**Extract:**
################
Indeed, thank you Sara Kate. Thank you for reminding us of the humanity that we all share through our need and love of food.
Wow Sara Kate, what a profound and moving portrait of the Occupy movement. Food is always part of the story in a community, and you have told this one beautifully.
Very cool. What a lovely glimpse of everyday life during the protest. Thanks!
Sara Kate - What a smart, moving intersection of art & politics. This really speaks to the human condition. Thanks!
Fantastic, thank you
Wow! Thank you!
I love this. thank you.
Thank you for sharing what could be a controversial post. I wholeheartedly agree with Shellrose's comment. Well done.
An excellent post,Sara Kate. Thank you.
You've documented the feel good message of equality for all, but I don't see you including the absolutely filthy conditions they live in and then leave behind for my tax dollars to clean up. Or the fact that the crime rate around these encampments has risen in EVERY city they "occupy." There are constructive ways to protest, and this is not it.
What has been accomplished?
I think you could do something so much bigger with this story, Sara Kate. I found myself wanting to read more & see more about what you've experienced--about how the members of the Occupy movement nourish themselves. I am looking forward to further posts on this topic.
thanks for the pictures. Occupy Wall Street was hardly covered at all , here in India, surprisingly. So thanks again for this insight !
These protesters have shown we don't need violence to change politics. Thanks for giving us the inside story!
I second Breezyslp. I was surprised when the article ended, and wanted to read more about your experience and the camp kitchens
Why don't you cover how the occupy cooks complained about the homeless taking part in their wonderful communal meals? Do you see the blatant hypocrisy there? How about the horrible condition these people have left public parks all over the country? How about the rape, theft, racism, and other shameful acts encampments have been a haven for? You can not gloss over dirty truth behind these hypocritical freeloaders by writing about their eating habits. So they eat. Big deal. So do I. The only difference is, I PAY for my own food.
I hope you don't have money to BUY food someday, Gregory. I really do.
Wow, what an amazing article! For me the way people feed themself and organize cooking has lot to do with the ideas behind a movement. I come from a different background that also tries to connect public cooking and sharing food (Food not Bombs). Althought I do have different views to many topics compared with to occupy movement, I think it is very important to question the way we usually organize daily lifes and get together with other people to try out new forms of living, working, eating, cooking and political activism. When I took a look to Sarah Kates pics my inner activist that tends to criticise the occupy's analysis of capitalism became calm and I could honour their contribution to a better word as small or big it may be. Thank you for sharing the pics!
I must remind those protesting the use of their tax dollars for cleaning up after the occupy movements that, unless you're Mitt Romney, your tax dollars are why they're there in the first place. and your jobs. your home. it gives me great hope to see people rising up out of our complacency-inducing culture to draw attention to the way it really is. fallen apples never tasted so sweet!
################
**Excerpted data:**

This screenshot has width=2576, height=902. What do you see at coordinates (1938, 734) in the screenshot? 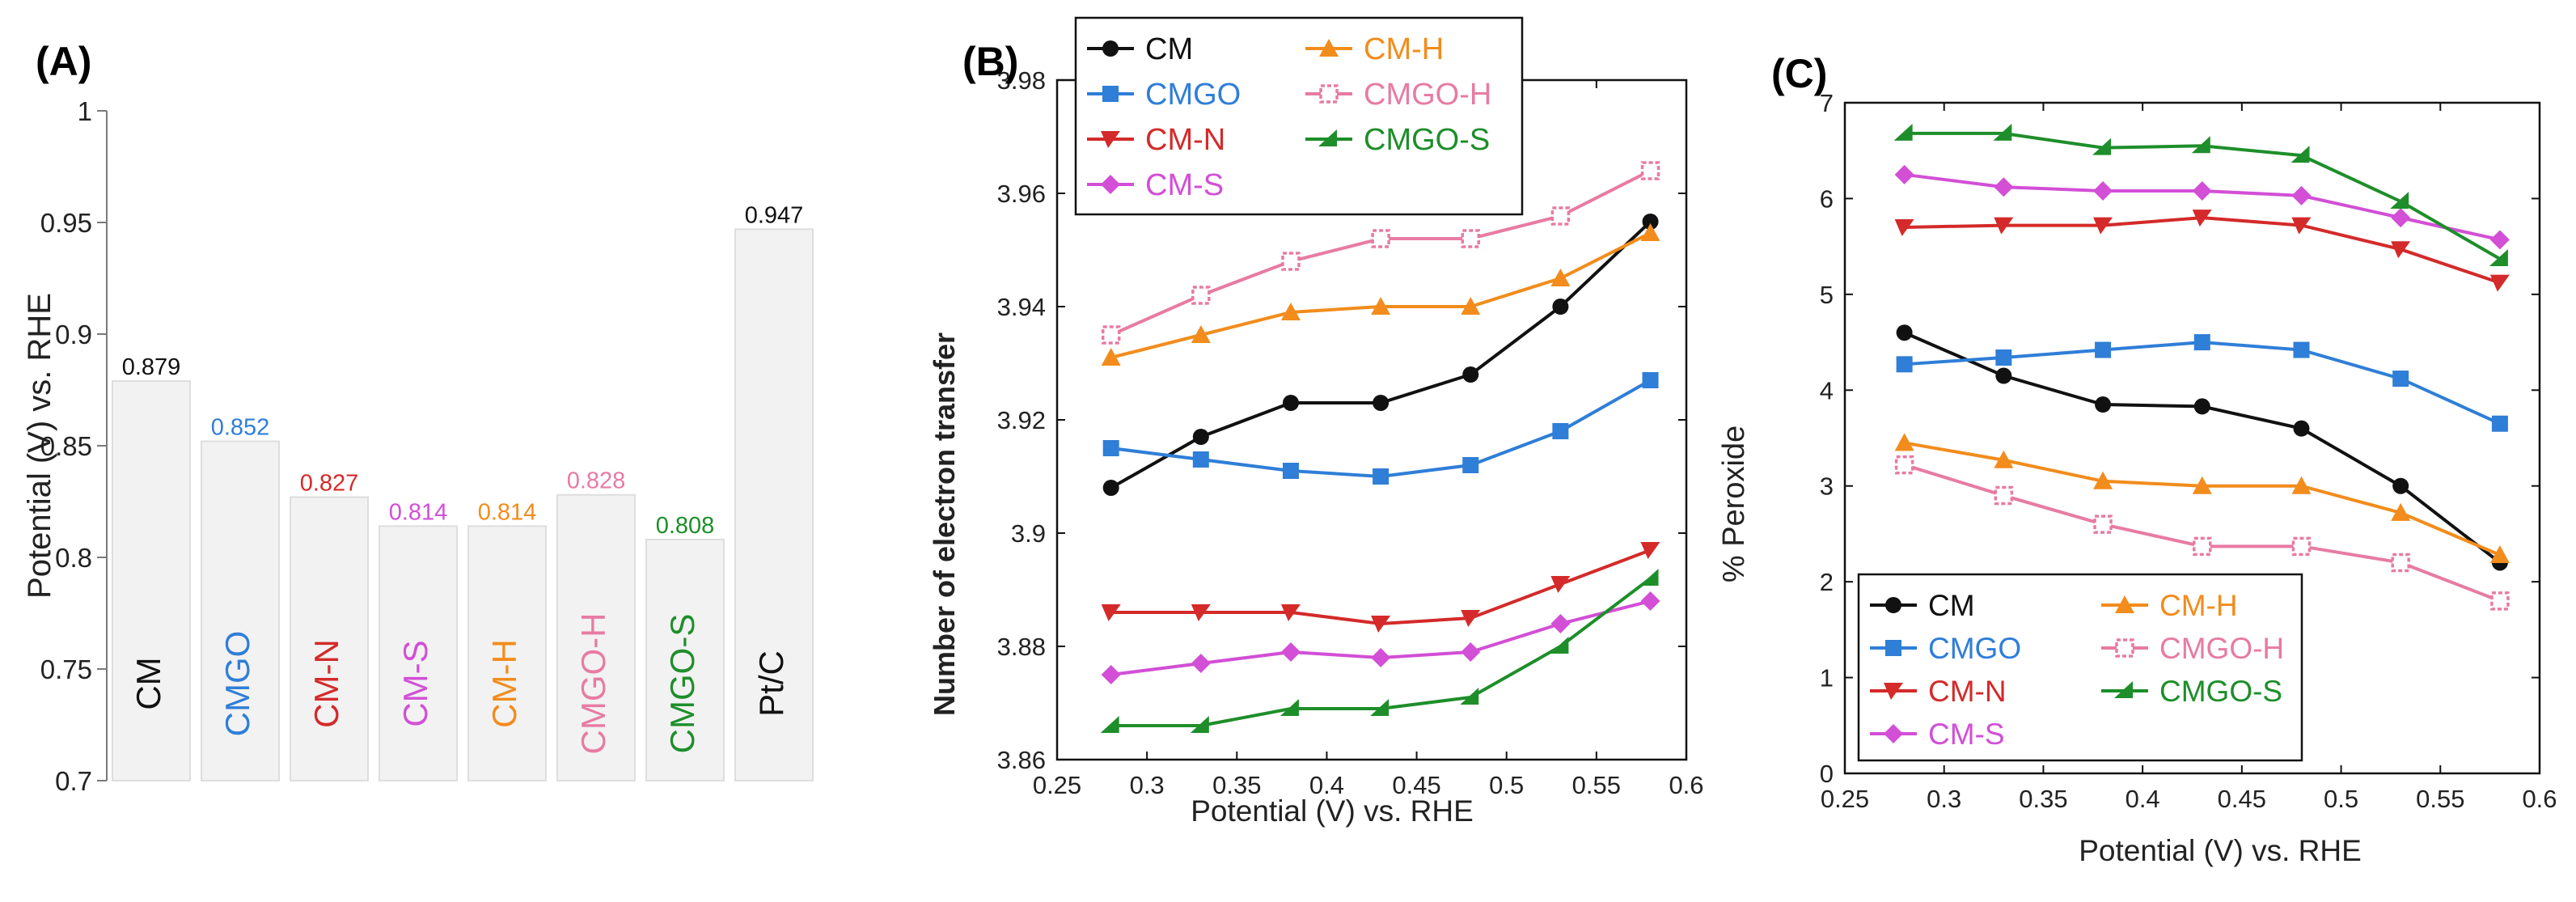
I see `c-legend-entry-cm-s: CM-S` at bounding box center [1938, 734].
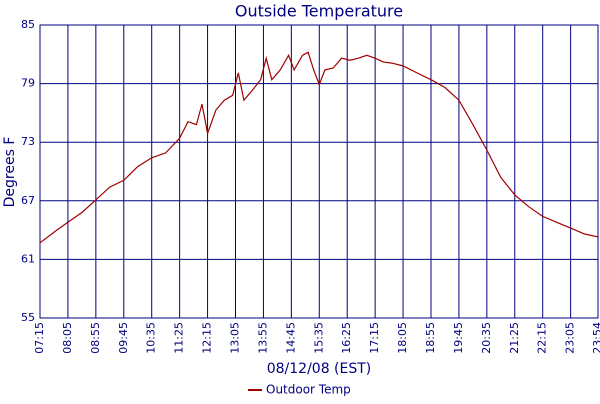  I want to click on x-tick-label: 14:45, so click(290, 338).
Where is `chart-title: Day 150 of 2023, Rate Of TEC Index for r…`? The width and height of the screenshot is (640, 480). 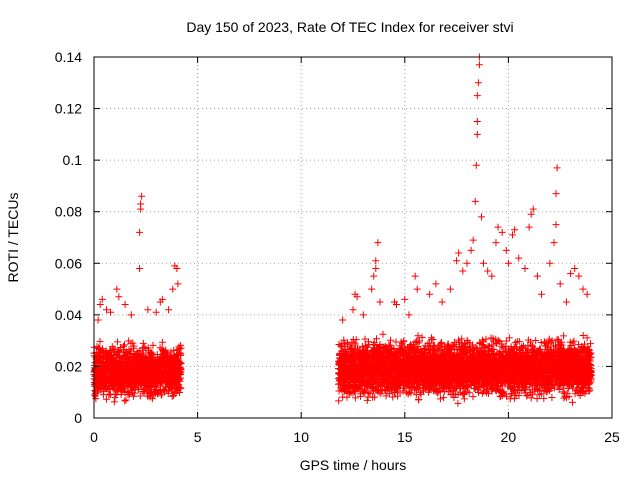 chart-title: Day 150 of 2023, Rate Of TEC Index for r… is located at coordinates (350, 27).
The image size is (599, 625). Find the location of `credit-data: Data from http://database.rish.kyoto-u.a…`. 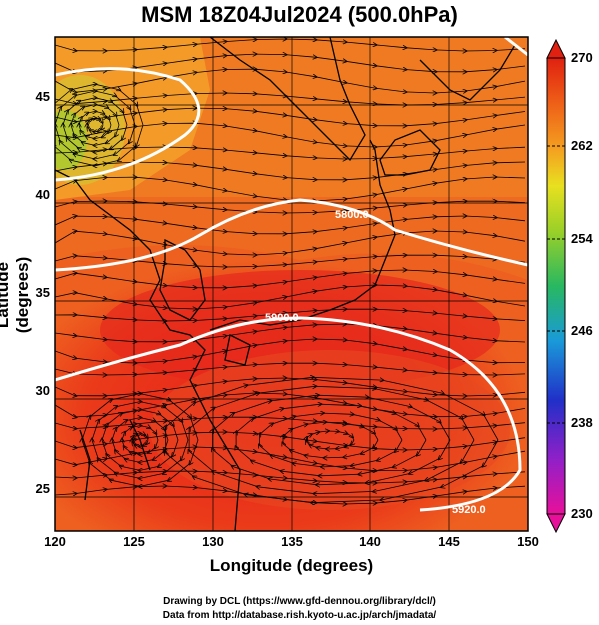

credit-data: Data from http://database.rish.kyoto-u.a… is located at coordinates (300, 616).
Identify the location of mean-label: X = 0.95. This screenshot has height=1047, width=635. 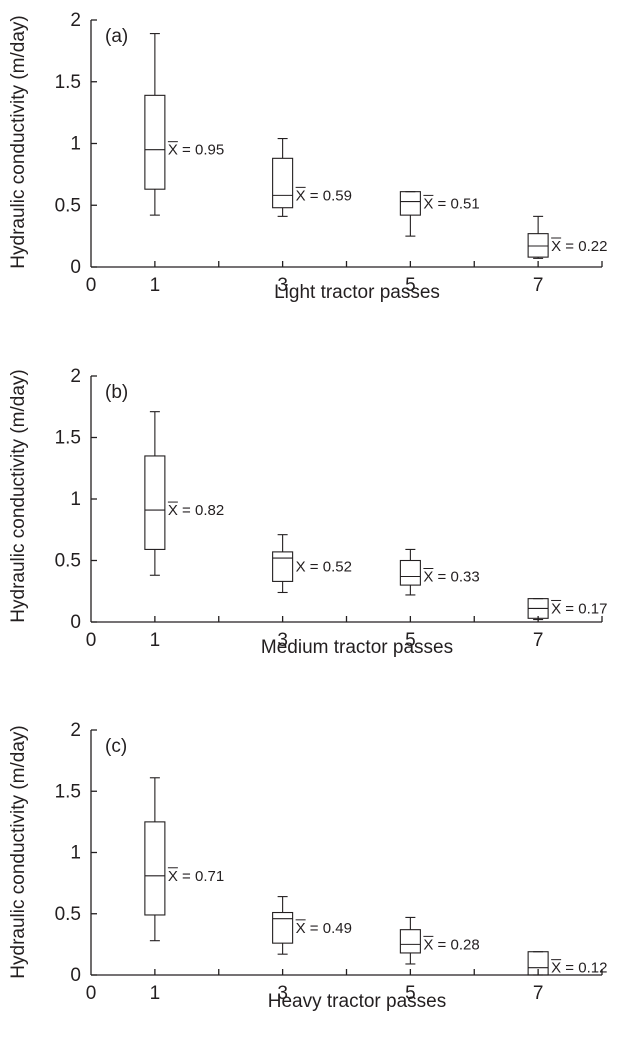
(196, 150).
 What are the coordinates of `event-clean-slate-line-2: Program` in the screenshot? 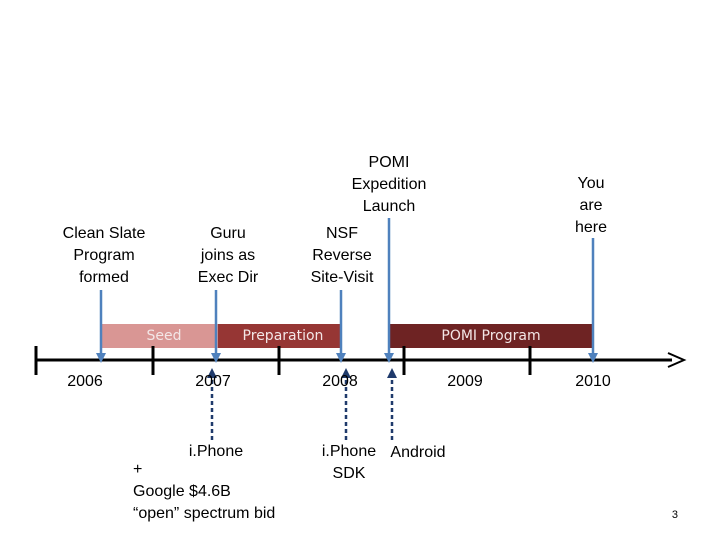 It's located at (104, 256).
################
**Required actions:**
(A) Do these statements agree with the comment thread? (i) One commenter says Occupy Wall Street got little coverage in India. (ii) One commenter says crime around the encampments went down. (iii) One commenter has a background in Food not Bombs. For each, answer yes or no and quote the deciding words.
(B) List every person the comment thread names, other than Sara Kate in any spelling.
(C) Print the comment thread from "Very cool. What" to "Wow! Thank you!".

**Responses per task:**
(A)
(i) Yes: "Occupy Wall Street was hardly covered at all , here in India, surprisingly."
(ii) No: "the crime rate around these encampments has risen in EVERY city they "occupy.""
(iii) Yes: "I come from a different background that also tries to connect public cooking and sharing food (Food not Bombs)."

(B)
Shellrose
Gregory
Breezyslp
Mitt Romney

(C)
Very cool. What a lovely glimpse of everyday life during the protest. Thanks!
Sara Kate - What a smart, moving intersection of art & politics. This really speaks to the human condition. Thanks!
Fantastic, thank you
Wow! Thank you!